Top Chef Suomi is a Finnish cooking reality show on Sub based on the American television series Top Chef. Auditions for the series were held in autumn 2010 and 12 contestants were chosen. The programme is hosted by model and restaurant chef Pipsa Hurmerinta The head judge for the competition is Finland's most renowned chef Hans Välimäki. The other judge is business group manager of Royal Ravintolat Pia Kämppi. Top Chef season 5 runner up Stefan Richter has made an appearance as a special guest judge for the first four episodes. The show is produced by Solar Television Oy. The show is renewed for a second season, which is expected to premiere in either fall 2011 or in spring 2012.
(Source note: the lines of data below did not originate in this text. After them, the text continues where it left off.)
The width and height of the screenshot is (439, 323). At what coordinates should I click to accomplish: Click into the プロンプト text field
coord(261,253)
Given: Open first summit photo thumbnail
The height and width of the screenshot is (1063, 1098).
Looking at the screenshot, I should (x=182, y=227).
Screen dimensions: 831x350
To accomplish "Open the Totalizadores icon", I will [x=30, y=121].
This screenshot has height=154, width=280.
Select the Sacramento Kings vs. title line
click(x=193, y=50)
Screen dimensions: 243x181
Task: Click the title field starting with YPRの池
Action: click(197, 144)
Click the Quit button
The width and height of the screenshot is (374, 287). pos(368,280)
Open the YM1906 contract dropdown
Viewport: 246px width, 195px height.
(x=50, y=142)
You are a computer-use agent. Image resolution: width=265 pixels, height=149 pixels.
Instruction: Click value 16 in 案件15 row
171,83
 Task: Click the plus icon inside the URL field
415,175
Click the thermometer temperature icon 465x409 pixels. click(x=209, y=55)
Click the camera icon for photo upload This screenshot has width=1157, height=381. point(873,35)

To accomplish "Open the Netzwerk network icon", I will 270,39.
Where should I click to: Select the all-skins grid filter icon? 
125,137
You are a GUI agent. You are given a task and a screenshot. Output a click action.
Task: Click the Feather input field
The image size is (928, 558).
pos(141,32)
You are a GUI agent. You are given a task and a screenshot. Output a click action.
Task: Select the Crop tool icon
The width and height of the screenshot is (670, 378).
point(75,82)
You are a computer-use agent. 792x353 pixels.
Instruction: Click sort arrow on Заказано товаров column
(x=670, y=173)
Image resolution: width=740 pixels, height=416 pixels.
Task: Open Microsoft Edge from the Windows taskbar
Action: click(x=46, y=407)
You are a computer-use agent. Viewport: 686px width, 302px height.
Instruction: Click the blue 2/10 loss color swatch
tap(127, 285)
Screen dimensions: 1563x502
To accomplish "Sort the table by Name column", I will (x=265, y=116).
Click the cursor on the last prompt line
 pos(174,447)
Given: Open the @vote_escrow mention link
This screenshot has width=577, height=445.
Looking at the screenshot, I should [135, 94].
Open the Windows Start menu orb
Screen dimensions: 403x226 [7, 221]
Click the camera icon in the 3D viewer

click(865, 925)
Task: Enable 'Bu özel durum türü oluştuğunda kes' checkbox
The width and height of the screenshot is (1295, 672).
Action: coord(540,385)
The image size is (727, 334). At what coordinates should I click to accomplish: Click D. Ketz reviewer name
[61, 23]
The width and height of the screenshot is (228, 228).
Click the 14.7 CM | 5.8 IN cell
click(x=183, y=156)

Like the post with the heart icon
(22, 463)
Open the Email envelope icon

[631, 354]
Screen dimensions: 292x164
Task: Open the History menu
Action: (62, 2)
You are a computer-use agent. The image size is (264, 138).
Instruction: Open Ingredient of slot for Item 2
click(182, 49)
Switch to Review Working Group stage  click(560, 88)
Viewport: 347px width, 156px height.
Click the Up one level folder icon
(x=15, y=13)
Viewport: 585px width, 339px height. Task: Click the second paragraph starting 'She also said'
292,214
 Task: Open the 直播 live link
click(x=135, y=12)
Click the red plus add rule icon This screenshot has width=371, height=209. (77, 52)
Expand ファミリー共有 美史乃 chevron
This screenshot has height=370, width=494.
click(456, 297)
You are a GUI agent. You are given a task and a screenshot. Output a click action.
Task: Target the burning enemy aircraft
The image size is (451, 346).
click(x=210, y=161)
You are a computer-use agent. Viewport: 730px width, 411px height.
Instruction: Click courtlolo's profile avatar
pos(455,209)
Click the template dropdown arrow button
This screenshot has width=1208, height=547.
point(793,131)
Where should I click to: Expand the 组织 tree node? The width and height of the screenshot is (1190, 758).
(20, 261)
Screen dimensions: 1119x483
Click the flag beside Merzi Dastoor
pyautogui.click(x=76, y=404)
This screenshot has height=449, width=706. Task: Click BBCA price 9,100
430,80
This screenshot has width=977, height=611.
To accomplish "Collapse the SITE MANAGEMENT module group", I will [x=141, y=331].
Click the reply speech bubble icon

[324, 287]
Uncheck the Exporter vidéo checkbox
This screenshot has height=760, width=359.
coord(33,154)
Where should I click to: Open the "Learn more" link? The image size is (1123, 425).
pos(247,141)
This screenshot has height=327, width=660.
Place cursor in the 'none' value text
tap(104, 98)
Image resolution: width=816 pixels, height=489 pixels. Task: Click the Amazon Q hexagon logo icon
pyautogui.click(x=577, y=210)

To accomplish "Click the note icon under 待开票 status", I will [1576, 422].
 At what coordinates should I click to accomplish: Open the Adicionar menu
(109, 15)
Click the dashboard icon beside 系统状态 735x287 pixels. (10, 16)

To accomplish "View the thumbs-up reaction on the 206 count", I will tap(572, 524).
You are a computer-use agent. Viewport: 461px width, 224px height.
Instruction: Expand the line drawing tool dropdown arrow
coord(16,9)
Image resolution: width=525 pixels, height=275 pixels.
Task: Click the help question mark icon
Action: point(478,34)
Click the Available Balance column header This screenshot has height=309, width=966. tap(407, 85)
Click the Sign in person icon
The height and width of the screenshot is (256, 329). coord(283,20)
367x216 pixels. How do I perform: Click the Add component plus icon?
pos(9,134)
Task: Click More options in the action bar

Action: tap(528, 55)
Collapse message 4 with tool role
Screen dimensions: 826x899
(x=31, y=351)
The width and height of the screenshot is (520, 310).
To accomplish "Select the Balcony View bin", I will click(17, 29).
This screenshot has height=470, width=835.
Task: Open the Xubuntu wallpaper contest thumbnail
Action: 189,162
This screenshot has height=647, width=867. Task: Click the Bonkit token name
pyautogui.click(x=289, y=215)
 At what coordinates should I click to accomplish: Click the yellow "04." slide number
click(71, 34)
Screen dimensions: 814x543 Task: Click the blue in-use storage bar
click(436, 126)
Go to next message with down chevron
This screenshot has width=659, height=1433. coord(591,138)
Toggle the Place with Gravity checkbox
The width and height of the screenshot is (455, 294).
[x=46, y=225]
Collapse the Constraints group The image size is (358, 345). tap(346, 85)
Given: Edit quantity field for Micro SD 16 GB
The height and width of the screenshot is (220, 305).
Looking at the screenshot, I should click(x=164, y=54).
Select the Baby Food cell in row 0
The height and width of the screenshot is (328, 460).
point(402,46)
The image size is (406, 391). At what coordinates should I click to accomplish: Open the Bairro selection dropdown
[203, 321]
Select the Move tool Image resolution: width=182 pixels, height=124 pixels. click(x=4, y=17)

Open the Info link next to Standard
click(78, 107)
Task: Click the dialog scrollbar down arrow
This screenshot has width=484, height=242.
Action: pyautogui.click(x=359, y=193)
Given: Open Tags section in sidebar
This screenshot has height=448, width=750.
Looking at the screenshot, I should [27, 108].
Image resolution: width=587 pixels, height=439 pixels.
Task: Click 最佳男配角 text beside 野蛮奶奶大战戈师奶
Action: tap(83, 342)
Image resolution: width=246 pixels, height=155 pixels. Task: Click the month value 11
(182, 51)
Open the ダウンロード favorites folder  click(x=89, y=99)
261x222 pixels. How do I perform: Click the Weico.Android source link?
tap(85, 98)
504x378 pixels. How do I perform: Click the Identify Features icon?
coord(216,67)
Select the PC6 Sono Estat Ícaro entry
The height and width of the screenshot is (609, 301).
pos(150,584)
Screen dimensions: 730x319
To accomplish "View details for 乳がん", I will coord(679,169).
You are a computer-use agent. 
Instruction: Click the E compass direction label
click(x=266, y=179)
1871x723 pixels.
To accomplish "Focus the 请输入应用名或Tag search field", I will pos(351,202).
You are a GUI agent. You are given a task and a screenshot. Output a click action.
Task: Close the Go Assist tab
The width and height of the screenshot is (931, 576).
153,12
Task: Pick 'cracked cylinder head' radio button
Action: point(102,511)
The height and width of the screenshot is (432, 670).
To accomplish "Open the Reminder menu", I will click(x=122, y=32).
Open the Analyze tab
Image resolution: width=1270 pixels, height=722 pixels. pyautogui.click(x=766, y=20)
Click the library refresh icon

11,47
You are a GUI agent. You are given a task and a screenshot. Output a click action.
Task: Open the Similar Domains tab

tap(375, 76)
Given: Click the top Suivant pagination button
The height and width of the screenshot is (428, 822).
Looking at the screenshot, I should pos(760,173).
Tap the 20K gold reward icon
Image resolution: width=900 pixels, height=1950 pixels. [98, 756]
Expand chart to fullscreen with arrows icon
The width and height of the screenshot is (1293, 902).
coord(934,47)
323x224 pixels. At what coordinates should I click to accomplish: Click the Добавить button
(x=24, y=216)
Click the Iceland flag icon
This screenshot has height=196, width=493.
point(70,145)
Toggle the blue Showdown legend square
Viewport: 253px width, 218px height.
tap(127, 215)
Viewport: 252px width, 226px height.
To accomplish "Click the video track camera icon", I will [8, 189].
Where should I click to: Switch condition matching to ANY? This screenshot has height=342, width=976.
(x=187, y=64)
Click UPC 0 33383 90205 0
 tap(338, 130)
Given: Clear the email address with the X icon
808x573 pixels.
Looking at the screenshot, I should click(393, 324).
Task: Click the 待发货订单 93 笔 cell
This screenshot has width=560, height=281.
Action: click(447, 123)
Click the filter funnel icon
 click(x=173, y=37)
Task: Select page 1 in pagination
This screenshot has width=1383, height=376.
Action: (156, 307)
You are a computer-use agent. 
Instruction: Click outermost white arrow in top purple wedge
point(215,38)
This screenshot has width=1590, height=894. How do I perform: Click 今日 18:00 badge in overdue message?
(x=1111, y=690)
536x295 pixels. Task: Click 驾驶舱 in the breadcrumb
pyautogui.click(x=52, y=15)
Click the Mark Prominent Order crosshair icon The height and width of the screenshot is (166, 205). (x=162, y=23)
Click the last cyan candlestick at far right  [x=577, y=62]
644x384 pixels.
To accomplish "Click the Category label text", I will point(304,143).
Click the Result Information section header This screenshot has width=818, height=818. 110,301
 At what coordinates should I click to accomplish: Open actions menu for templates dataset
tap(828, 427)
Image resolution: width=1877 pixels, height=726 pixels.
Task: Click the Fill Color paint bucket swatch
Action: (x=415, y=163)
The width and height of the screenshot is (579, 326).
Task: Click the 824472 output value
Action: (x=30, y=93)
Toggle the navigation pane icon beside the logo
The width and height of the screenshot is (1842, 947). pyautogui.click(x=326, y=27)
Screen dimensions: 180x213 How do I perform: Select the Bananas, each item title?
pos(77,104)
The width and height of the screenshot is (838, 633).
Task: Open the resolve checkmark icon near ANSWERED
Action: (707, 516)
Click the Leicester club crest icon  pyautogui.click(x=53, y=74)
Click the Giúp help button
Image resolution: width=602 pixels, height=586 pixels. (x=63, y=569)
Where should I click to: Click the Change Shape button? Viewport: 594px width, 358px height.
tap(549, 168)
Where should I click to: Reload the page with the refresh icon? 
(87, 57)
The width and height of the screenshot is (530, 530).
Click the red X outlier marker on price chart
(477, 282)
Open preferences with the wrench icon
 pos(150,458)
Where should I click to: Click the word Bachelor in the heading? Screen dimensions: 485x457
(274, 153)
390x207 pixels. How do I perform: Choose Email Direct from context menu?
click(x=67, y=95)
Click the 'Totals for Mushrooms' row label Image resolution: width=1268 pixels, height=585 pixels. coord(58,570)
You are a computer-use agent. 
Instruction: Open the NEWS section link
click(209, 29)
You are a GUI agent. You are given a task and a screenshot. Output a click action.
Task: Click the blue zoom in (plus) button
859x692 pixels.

The winner of Top Chef Suomi Akseli Herlevi received a culinary travel grant to top restaurants worldwide worth €10,000, a contract for a cookbook with the publishing company Tammi, a Samsung flatscreen TV and home entertainment system worth €8,000.

==Contestants==
12 chefs competed in the first season. Names, ages, and hometowns below are from the Sub website. In elimination order, the contestants were:
- Mic Vettenranta 33 — Resides in: Helsinki
- Bianca McKell 32 — Resides in: Helsinki
- Jussi Raunio 22 — Resides in: Espoo
- Ulla Liukkonen 54 — Resides in: Lappeenranta
- Jani Pajala 34 — Resides in: Helsinki
- Arto Lappalainen 23 — Resides in: Tampere
- Markus Kauppinen 28 — Resides in: Helsinki
- Maija Silvennoinen 49 — Resides in: Kangasala
- Annina Roiha 22 — Resides in: Simpele/Helsinki
- Mika Jokela 40 — Resides in: Turenki
- Samu Koskinen 39 — Resides in: Helsinki
- Akseli Herlevi 24 — Resides in: Hyvinkää

==Contestant progress==

| Episode | 1 | 2 | 3 ^{ 1} | 4 | 5 | 6 | 7 ^{ 2} | 8 | 9 | 10 |
| Quickfire Winner | Arto | Akseli | Maija | Samu | Mika | Markus Mika Samu | NONE | Annina | Mika | NONE |
| Akseli | IN | IN | IN (+) | WIN | HIGH | HIGH | LOW | WIN | HIGH | WINNER |
| Samu | HIGH | WIN | IN (-) | IN | HIGH | WIN | LOW | IN | WIN | RUNNER UP |
| Mika | IN | HIGH | IN (-) | LOW | IN | IN | WIN ^{ 3} | LOW | OUT |  |  |
| Annina | WIN | IN | IN (+) | IN | LOW | LOW | WIN ^{ 3} | HIGH | OUT |  |  |
| Maija | HIGH | LOW | IN (-) | LOW | IN | HIGH | WIN ^{ 3} | OUT |  |  |  |
| Markus | IN | LOW | WIN | IN | WIN | LOW | OUT |  |  |  |  |
| Arto | IN | IN | IN (-) | HIGH | LOW | OUT |  |  |  |  |  |
| Jani | LOW | HIGH | IN (+) | HIGH | OUT |  |  |  |  |  |  |
| Ulla | IN | IN | IN (+) | OUT |  |  |  |  |  |  |  |
| Jussi | LOW | IN | OUT |  |  |  |  |  |  |  |  |
| Bianca | IN | OUT |  |  |  |  |  |  |  |  |  |
| Mic | OUT |  |  |  |  |  |  |  |  |  |  |

 (WINNER) The chef won the season and was crowned Top Chef.
 (RUNNER-UP) The chef was a runner-up for the season.
 (WIN) The chef won that episode's Elimination Challenge.
 (HIGH) The chef was selected as one of the top entries in the Elimination Challenge, but did not win.
 (LOW) The chef was selected as one of the bottom entries in the Elimination Challenge, but was not eliminated.
 (OUT) The chef lost that week's Elimination Challenge and was out of the competition.
 (IN) The chef neither won nor lost that week's Elimination Challenge. They also were not up to be eliminated.
 IN (+) The chef won a pair or team challenge but was not chosen as one of the judges' favorites.
 IN (-) The chef lost a pair or team challenge but was not selected as one of the judges' least favorites.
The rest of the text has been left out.